Documentary on dolphin slaughter prompts call for Stamford boycott
STAMFORD — Ritual dolphin killing is again riling an incoming state representative after he learned a documentary white-washing the slaughter is coming to a theater near you.
Shippan native David Michel, who will be sworn in to represent the 146th state House District early next month is calling for a boycott of the Avon Theatre, which will Wednesday screen “A Whale of Tale” and host director Megumi Sasaki. The film casts the annual slaughter of dolphins in Taiji, Japan as a complicated matter pitting tradition against activism — local interests versus global citizens.

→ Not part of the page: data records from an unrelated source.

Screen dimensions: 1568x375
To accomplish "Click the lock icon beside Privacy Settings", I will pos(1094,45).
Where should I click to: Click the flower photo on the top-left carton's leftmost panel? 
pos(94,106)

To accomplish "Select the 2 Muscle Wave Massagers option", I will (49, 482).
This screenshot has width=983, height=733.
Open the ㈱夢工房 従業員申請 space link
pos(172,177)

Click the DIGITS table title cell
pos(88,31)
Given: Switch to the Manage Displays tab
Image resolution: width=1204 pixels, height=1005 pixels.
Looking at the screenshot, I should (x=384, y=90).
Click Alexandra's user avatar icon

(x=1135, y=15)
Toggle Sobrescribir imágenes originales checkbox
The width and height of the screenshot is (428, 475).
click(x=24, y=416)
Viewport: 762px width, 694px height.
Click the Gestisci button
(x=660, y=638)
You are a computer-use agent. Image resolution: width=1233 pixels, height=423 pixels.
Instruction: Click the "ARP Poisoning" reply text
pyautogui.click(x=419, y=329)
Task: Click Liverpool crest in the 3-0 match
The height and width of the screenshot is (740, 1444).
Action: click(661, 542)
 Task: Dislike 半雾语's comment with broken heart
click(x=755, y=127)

Michel, who volunteered for the activist group Sea Shepherd and spent time in Taiji in 2013 to combat the killings, said wholesale slaughter is a more accurate representation. He had to cancel another trip there this winter because of the upcoming legislative session, he said.
Dolphins are herded into a hidden cove where they are captured — sometimes sold for $200,000 a head to zoos and aquariums — or killed in large numbers, he said. He shared with the Stamford Advocate photos he took from his trip, which included blood-red water and penned-in dolphins.
“This is frustrating for me,” Michel said. “(The film) is really, really, really propaganda and it’s now in my backyard.”
Michel said his trip to Japan and an earlier documentary on the killings called “The Cove,” which sought to “expose both a shocking instance of animal abuse and a serious threat to human health,” according to IMDB, prompted him to be more politically involved and even made him vegan.
“It changed me forever,”he said. “There is no two ways of seeing this — this is not tradition, this is money.”
“A Whale of a Tale” is in many ways a rebuttal and follow-up on “The Cove,” which won an Academy Award.
The Avon is playing the film Wednesday evening as part of a documentary-night series. On its website, the theater says the film “reveals the complex story behind the ongoing debate. Told through a wide range of characters including local fishermen, international activists and an American journalist (and long-time Japanese resident), this powerful documentary unearths a deep divide in eastern and western thought about nature and wildlife and cultural sensitivity in the face of global activism.
Adam Birnbaum, the Avon’s director of business development and film programming, did not immediately return a call for comment.
Michel said he hopes to introduce a bill that bans Connecticut zoos and aquariums from purchasing cetaceans — dolphins, whales and porpoises — when he is in office.